On the positive side, Dan Smart, an IT admin at a Fortune 500 mining company, reported, “The new Active Directory integration is excellent. The application they use, Likewise Open, is so much easier than using the PAM Kerberos method or PAM WinBind method of authentication. Works seamlessly.”
McKeand also found that integration of Ubuntu and Active Directory was fairly straightforward and “has surely been easier year on year.”
Even Windows-friendly administrators have turned to Ubuntu. Ubuntu’s performance marks are very strong, said several of our respondents who have benchmarked it themselves against Windows servers. Some also said that their shops that run mostly Windows servers use Ubuntu for applications Windows does not support.
When compared with Windows, Ubuntu’s support and product pricing has attracted corporate IT managers. Jim Mirick of Automated Member Services Inc., said: “Our business would be quite different without Ubuntu, because we would have had to spend a lot of time and energy trying to mash more stuff onto one Windows box [due to budget limitations].”

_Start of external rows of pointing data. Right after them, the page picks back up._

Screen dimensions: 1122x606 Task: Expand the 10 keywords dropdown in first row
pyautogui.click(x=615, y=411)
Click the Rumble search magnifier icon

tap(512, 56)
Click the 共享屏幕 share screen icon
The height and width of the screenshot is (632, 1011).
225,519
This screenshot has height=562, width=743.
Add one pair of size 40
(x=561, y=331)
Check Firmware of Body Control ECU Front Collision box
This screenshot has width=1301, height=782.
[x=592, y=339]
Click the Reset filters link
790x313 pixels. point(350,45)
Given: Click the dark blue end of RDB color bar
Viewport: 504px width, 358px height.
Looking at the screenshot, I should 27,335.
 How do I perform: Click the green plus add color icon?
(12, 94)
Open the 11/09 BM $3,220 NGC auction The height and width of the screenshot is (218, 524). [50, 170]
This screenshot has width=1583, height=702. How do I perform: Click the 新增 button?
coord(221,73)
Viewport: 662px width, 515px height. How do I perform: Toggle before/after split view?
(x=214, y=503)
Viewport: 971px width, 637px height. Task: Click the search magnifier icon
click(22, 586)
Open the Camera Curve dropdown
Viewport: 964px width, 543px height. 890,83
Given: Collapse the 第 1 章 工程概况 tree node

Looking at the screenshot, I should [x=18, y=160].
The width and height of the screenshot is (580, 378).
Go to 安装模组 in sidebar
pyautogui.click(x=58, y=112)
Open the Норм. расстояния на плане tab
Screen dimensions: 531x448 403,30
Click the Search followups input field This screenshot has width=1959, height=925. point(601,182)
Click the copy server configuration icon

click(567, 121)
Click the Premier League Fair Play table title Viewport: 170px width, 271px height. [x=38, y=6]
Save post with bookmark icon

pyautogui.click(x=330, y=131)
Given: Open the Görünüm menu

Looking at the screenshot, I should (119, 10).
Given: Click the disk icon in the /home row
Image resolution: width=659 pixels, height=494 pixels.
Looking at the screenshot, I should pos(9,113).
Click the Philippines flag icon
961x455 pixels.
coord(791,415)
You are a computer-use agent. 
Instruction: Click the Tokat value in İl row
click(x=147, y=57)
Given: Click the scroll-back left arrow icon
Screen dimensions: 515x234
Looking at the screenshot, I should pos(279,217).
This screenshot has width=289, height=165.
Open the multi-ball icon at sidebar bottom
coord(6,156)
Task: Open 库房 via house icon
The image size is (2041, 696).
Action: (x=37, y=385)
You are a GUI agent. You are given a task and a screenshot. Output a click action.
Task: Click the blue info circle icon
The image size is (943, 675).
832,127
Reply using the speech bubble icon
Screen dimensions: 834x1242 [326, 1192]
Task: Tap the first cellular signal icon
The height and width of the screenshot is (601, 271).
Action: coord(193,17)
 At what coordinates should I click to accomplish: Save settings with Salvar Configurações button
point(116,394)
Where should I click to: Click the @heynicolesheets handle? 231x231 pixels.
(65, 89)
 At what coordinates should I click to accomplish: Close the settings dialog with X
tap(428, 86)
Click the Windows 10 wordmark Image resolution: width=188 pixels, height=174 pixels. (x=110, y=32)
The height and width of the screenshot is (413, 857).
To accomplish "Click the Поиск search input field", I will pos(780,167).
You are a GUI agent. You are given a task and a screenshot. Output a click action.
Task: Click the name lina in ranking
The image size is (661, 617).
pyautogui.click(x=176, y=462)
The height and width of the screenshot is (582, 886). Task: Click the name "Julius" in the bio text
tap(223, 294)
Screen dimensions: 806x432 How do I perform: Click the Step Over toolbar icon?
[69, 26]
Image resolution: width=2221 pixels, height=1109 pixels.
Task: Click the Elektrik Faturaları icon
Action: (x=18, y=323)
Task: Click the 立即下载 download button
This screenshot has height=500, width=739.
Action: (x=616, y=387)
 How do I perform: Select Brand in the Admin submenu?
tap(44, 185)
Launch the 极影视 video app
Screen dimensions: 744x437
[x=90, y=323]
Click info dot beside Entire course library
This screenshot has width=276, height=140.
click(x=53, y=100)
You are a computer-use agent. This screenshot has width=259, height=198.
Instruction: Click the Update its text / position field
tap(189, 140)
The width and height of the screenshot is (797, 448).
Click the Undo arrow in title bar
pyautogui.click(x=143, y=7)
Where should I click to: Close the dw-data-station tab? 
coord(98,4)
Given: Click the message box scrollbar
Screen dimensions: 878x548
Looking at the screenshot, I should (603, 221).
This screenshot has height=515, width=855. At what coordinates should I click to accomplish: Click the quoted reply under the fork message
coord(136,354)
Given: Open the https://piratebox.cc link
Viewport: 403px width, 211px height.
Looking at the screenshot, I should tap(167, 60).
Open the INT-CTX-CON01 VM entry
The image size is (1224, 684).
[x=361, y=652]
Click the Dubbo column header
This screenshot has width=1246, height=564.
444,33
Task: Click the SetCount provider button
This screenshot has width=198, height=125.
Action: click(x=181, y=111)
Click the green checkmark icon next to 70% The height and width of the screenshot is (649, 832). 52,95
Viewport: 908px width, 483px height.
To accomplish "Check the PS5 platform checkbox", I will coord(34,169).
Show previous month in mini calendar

Ubuntu Server has served some companies so well that they don’t want their competitors to know they use it. “We do both Linux and Windows, [as] I didn’t want to limit my opportunities,” explained an IT pro and respondent, who wished to remain anonymous. He stopped publicizing his decision to use Ubuntu as a core server technology because “I felt this was a competitive advantage.”